Я подумал о своем собственном отце и сказал так мягко, как мог:
— Мы уже те, кто мы есть, правда? Я не могу сделать твоего отца понятным тебе, но ты ведь можешь найти в себе сочувствие к нему, верно?
(Вот уж не думал, что доведется просить кого-то проявить сочувствие к Киттреджу!)
Когда-то я считал, что если Киттредж и гей, то наверняка актив. Теперь я уже не был так уверен. Когда Киттредж встретился с мисс Фрост, он буквально на глазах сменил доминирующую роль на подчиненную.
И тут на следующем ряду, позади нас, появилась Джи. Разумеется, мои актеры услыхали, что разговор идет на повышенных тонах; вероятно, они за меня беспокоились. Несомненно, они слышали, как злится Киттредж-младший. Я же был в нем разочарован: я видел в нем лишь незрелую копию его отца.
— Привет, Джи, — сказал я. — Манфред пришел? Мы готовы?
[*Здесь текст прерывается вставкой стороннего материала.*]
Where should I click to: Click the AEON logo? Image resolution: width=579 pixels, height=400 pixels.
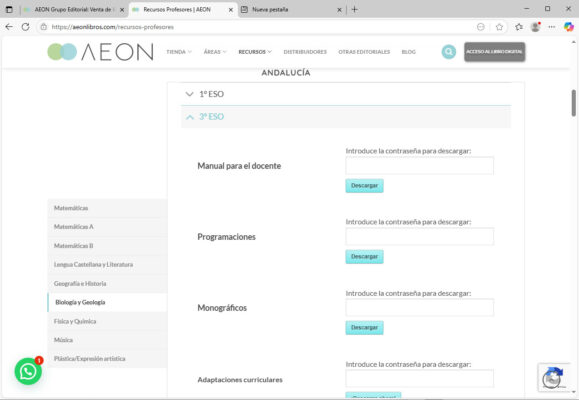[x=100, y=52]
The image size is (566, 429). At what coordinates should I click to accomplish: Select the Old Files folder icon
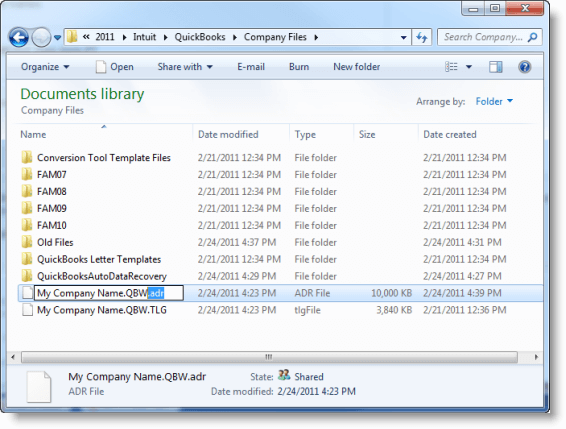tap(27, 242)
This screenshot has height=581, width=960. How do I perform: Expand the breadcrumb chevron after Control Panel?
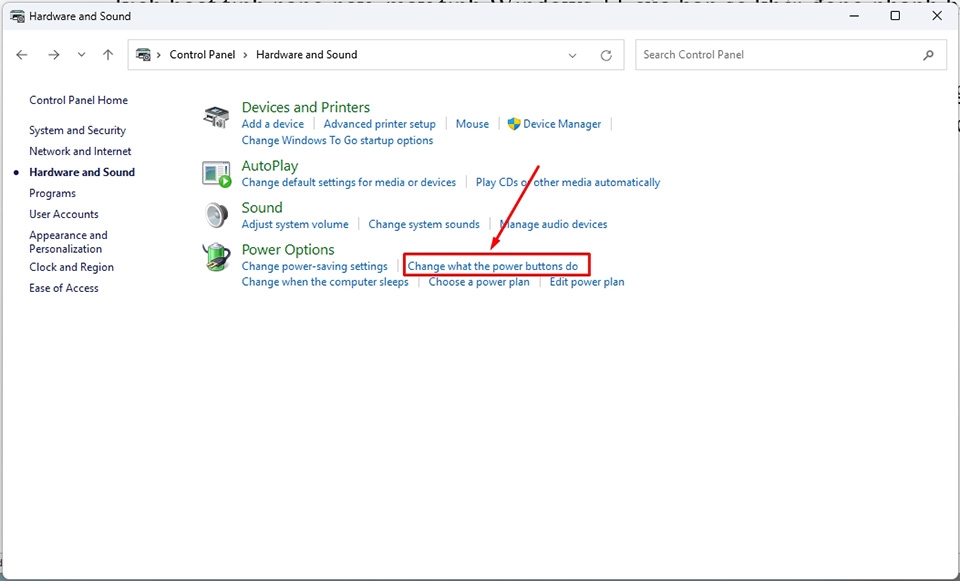247,55
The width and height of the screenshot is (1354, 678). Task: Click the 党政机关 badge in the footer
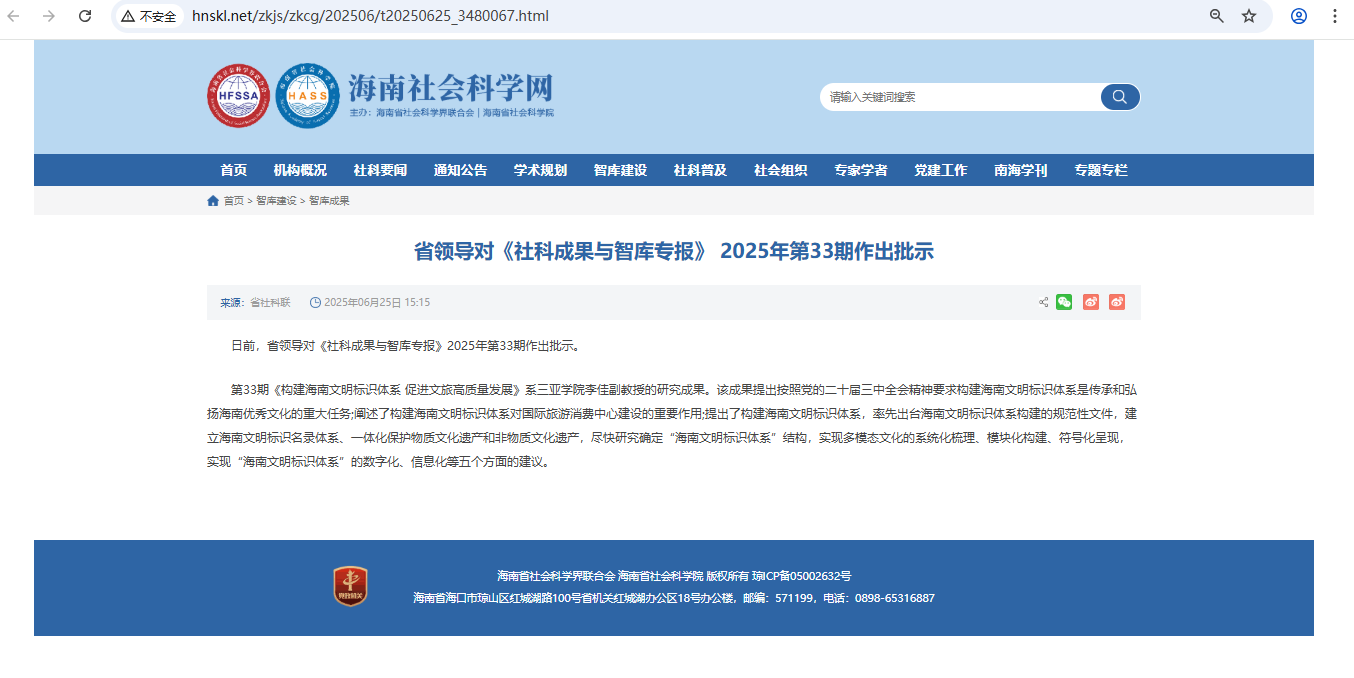coord(350,586)
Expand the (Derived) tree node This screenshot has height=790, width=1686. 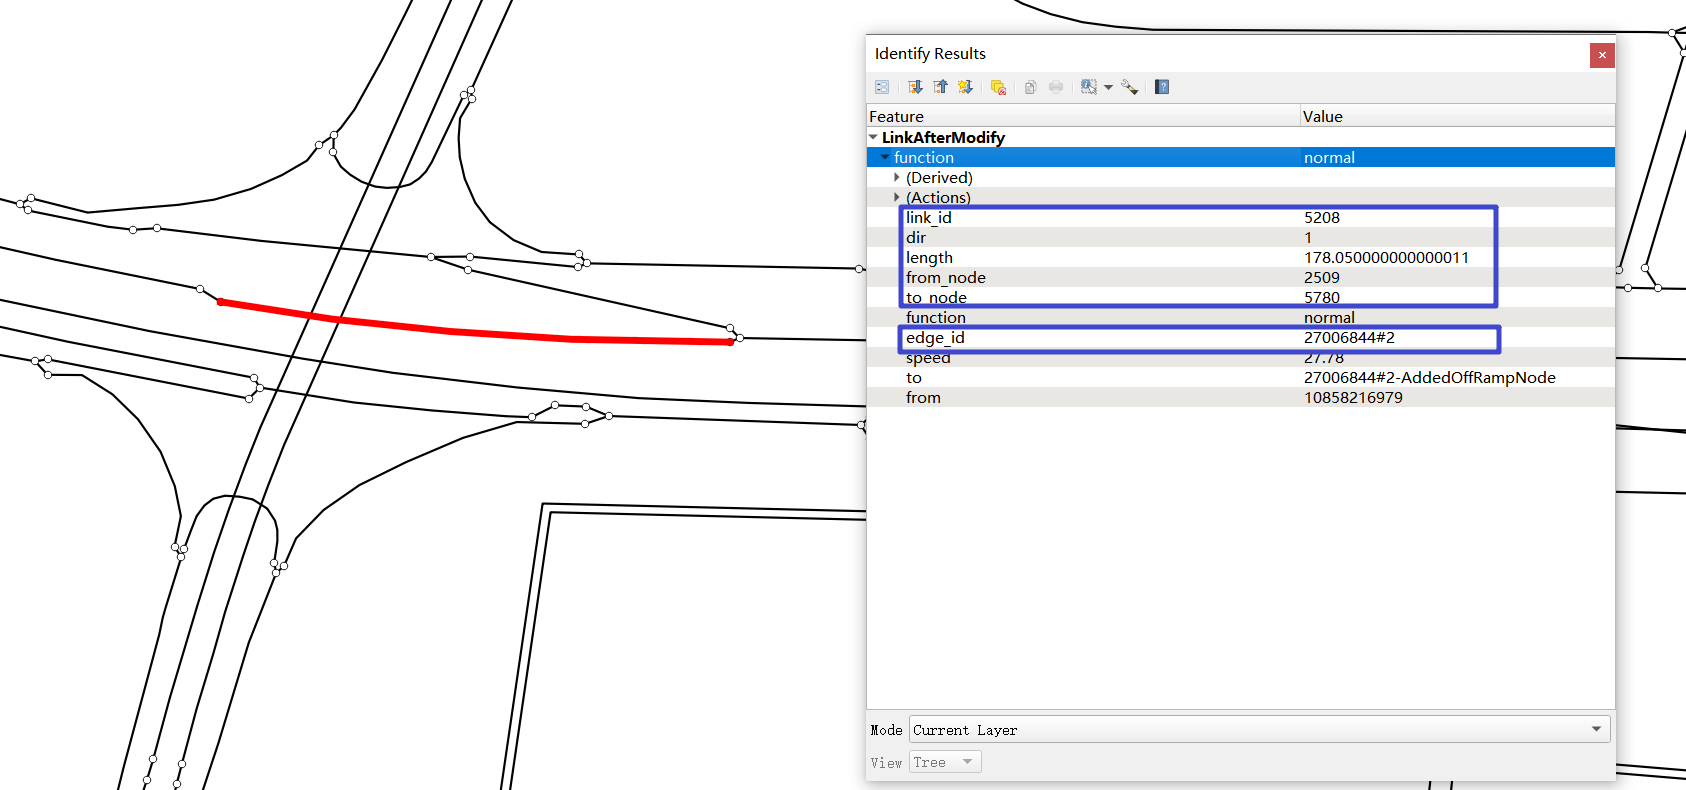(x=897, y=177)
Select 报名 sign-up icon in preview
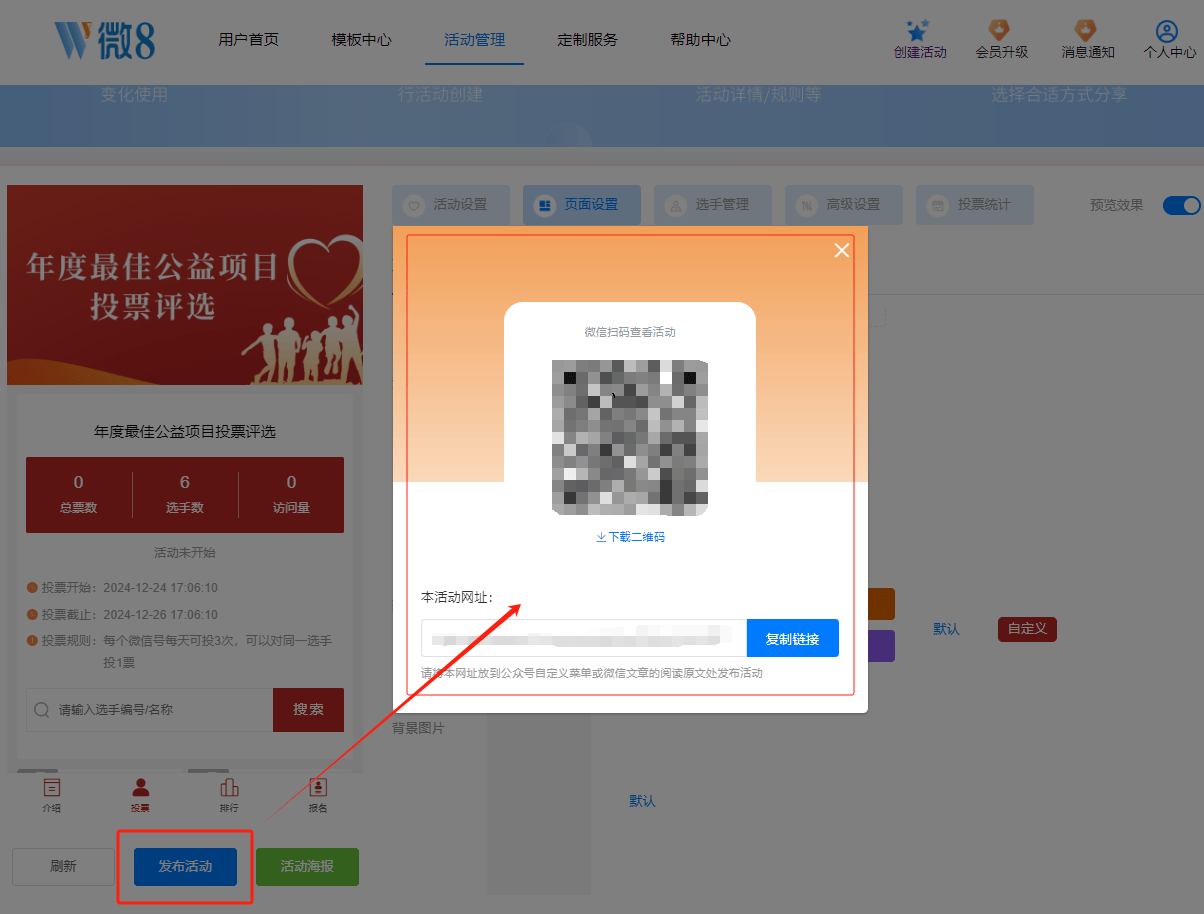Screen dimensions: 1204x914 point(318,788)
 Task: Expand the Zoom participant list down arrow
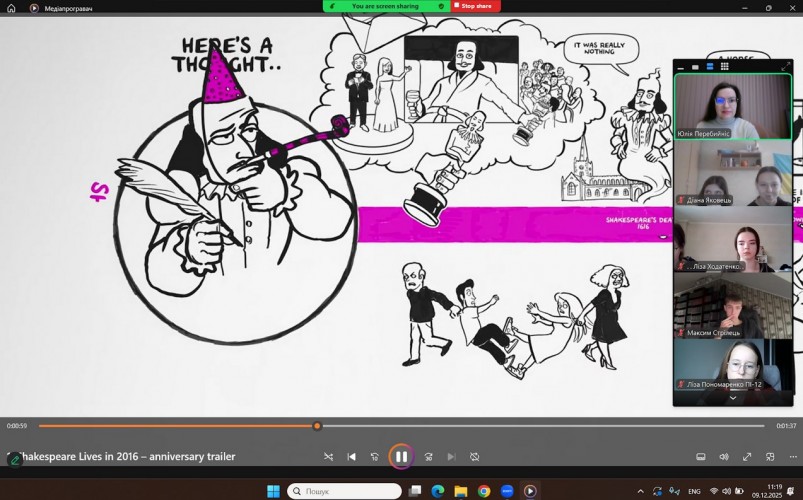[732, 398]
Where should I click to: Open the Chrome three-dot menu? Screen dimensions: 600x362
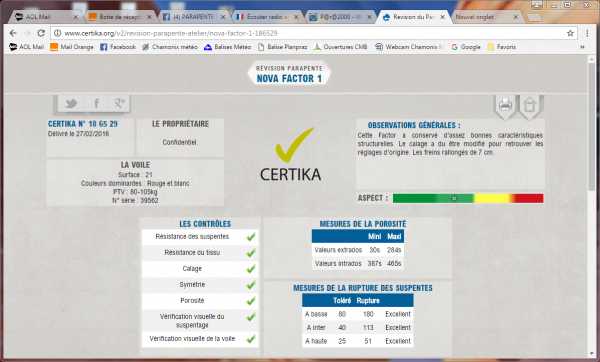click(587, 33)
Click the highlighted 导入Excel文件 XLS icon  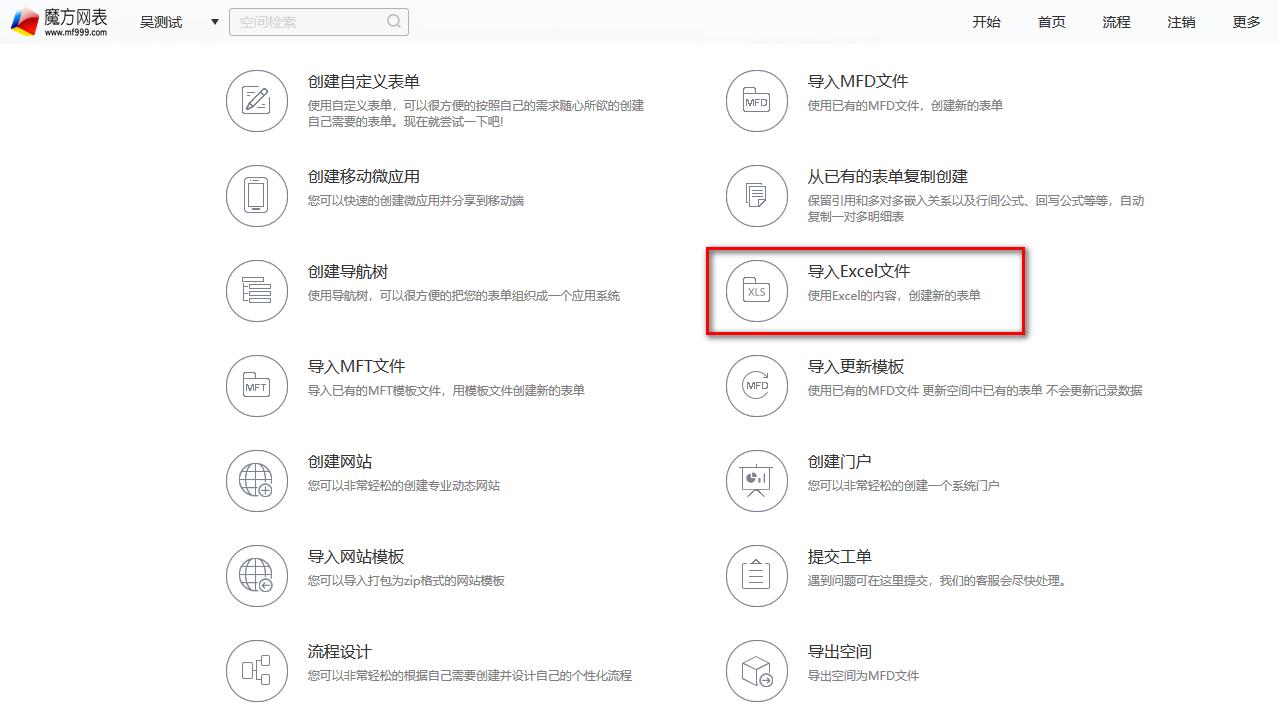coord(756,291)
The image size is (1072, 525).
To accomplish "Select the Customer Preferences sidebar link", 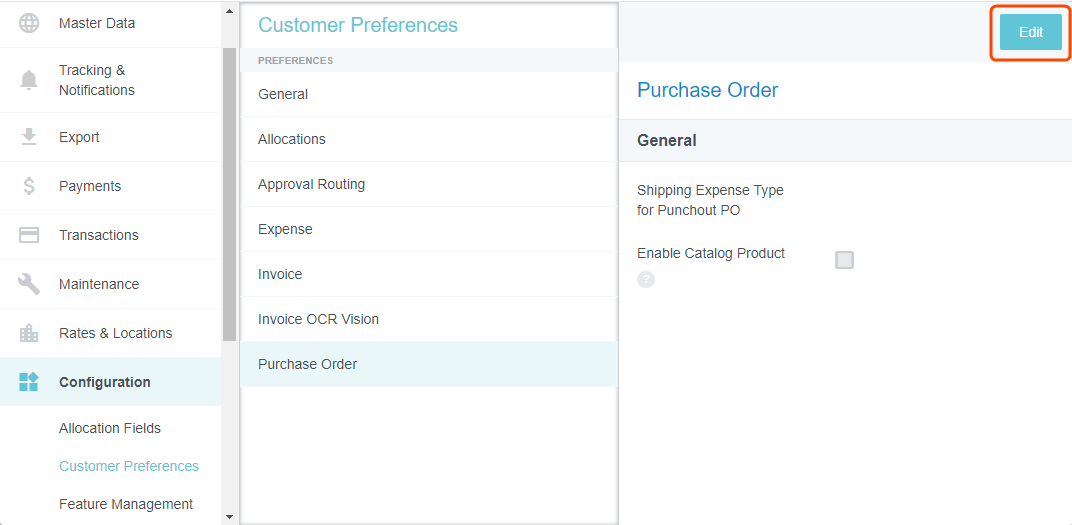I will [x=129, y=466].
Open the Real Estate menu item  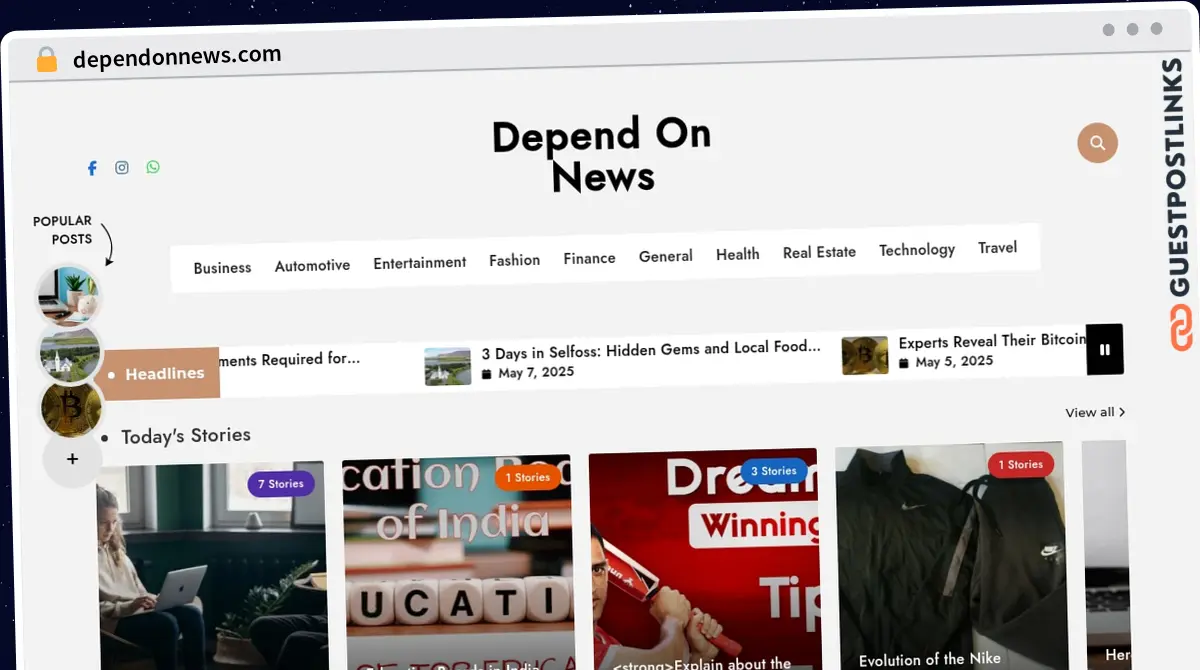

— Нет, Тибальта все еще нет, — сказала Джи. — Но у меня вопрос. Про мою самую первую реплику в пятой сцене первого акта, после того как Кормилица сообщает мне, что Ромео из семьи Монтекки. Ну, когда я понимаю, что влюблена в сына врага.
— И что там с этой репликой? — спросил я; было ясно, что она тянет время. Мы оба ждали, когда же появится Манфред. Где же мой необузданный Тибальт, когда он так нужен?
— По-моему, она не должна звучать так, будто я жалею себя, — продолжила Джи. — Мне Джульетта не кажется нытиком.